Excited to the point that I know one of two things will happen. 1. I will be disappointed because the hype machine that’s been stirring the pot of my mind has made expectations unreal. OR 2. I will be moved off the axis off my life; I will be confronted with a life altering experience that although will be short – will be a powder keg to what I call “My life.”
I’m sure one or both of the people that may read this think I am exaggerating, but there is something stirring my soul every time I think or talk about going on this grand adventure. It starts just above my stomach and comes up to almost my tonsils and feels like I’m about to propose to my bride again. It’s contained anxiousness. It’s so many other things that I lack the vocabulary for…
April 22-24, 2011 I will be flying out of Louisville and landing in Denver; taking a rental car and driving up to Windsor, Colorado and spending my weekend at Ellerslie with Eric & Leslie Ludy.
In some ways this is not at all convenient. I’m an associate pastor and that’s Easter Weekend. I’m a husband and my wife will be entering her spring break. It’s not cheap and I’m paying down student loans. I’m 33 and most people look to be on average 23 from the pictures. I’m married and I suspect most that go aren’t. I feel like a spiritual teenager compared to most my age, having only really come to Christ 7 years ago.
At the same time, it’s just a weekend, not a semester or a year. At the same time there’s no better time than now. Why put off until tomorrow something for today? Look at this blog. I had all intentions of writing something weekly a year ago and what? 1 post later… I find myself so tired of the emotions and thoughts evoked from the words “church” and “Christian” to most people I know.
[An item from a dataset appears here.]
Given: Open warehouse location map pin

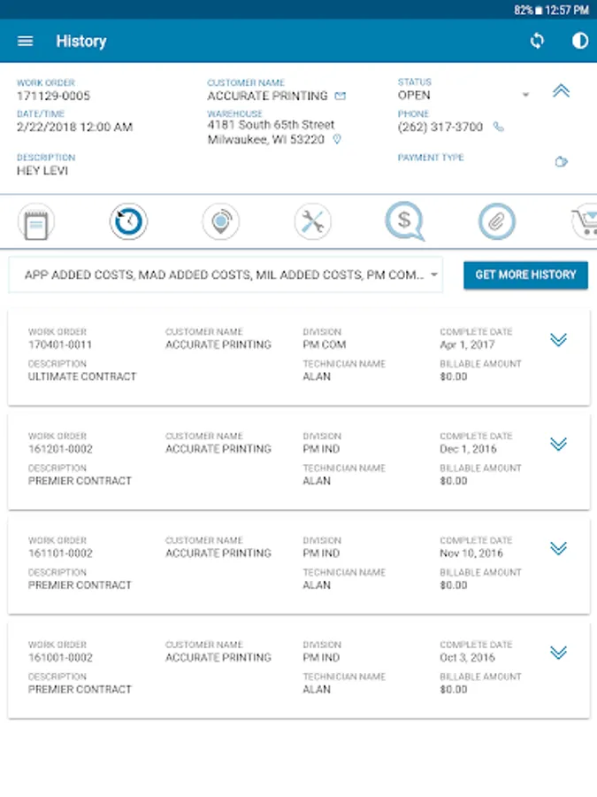Looking at the screenshot, I should coord(337,140).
I’m tired of the things I’ve seen over the last 7 years… I’m tired of the charade most play, the placating, the thumb-sucking, the backstabbing, the special circumstances for people who have the most money, who look the most like us, who we first approve of. I’m tired of the talking Christian who says everything Biblical but lives at a level so much lower. Be honest, we all know of a few – maybe many. We may have even been that way in one way or another before. It is much harder to find someone who is really real then someone who will say they’re a Christian. There has to be more to this life then the mediocre, powerless, stressed out existence that most find as a church leader. And that’s not just a well wish of my mind but a reality of the Bible and the Truth that is Jesus Christ.
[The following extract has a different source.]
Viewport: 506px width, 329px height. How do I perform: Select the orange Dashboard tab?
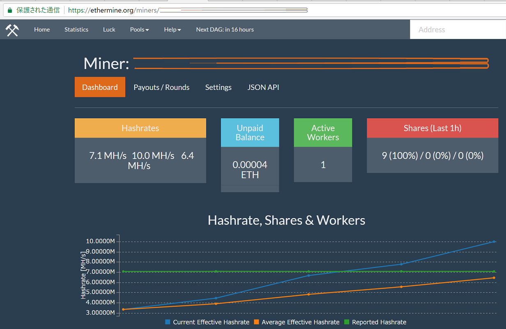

Maybe you haven’t found that or think it’s a lofty idea, but I do not. I believe what the Bible says. If I don’t, then I’m wasting my time. There is a calling out of my soul for the sweet aroma of Christ. A yearning for more truth and more righteousness that can’t be found sitting on the sofa watching TV for hours, surfing facebook, playing sports, or even found in the latest Christian book. Did Jesus really die on the cross for me to thank him for the American Dream? I say no. Rather, I shout NO!
My time at Ellerslie can be something or it can be nothing; a lot of which depends on me and what I open myself to. You see, events like this aren’t what Christ has called us to and I don’t think that everyone has to go to Ellerslie and has to experience what I’m going to experience to be a Christian… but some times God can use events like this to set off an earthquake in our lives that moves us off our axis. It intersects our lives at a certain point and alters the course of it forever. It’s not that it was the event itself, but that the event happens to be a conduit of something life altering, game changing, straight kick you in the spiritual teeth… mainly a fresh baptism of His Spirit and drawing closer for fellowship with Truth, Joy, Grace, Love, Righteousness, Holiness, Justice, Life, Peace, and everything else that can’t begin to describe Jesus Christ.
I may be overhyping this on some range of a little to ridiculous proportions, but I’m not overhyping God. He’s bigger than me, this event, and everything I can comprehend, but he has a vested interest in me. He proved it when he sent his Son. So whether it’s this event or some awe-striking moment spent in the quiet time in His Word, I’m open to Him being the lightning and my being the lightning rod.
Strike me down to my core…
Stir my soul for you afresh and new. Empty what I think is me out, so more of you can shine through. Break me and pour my life over your feet, in worship and service for glory and honor to your name.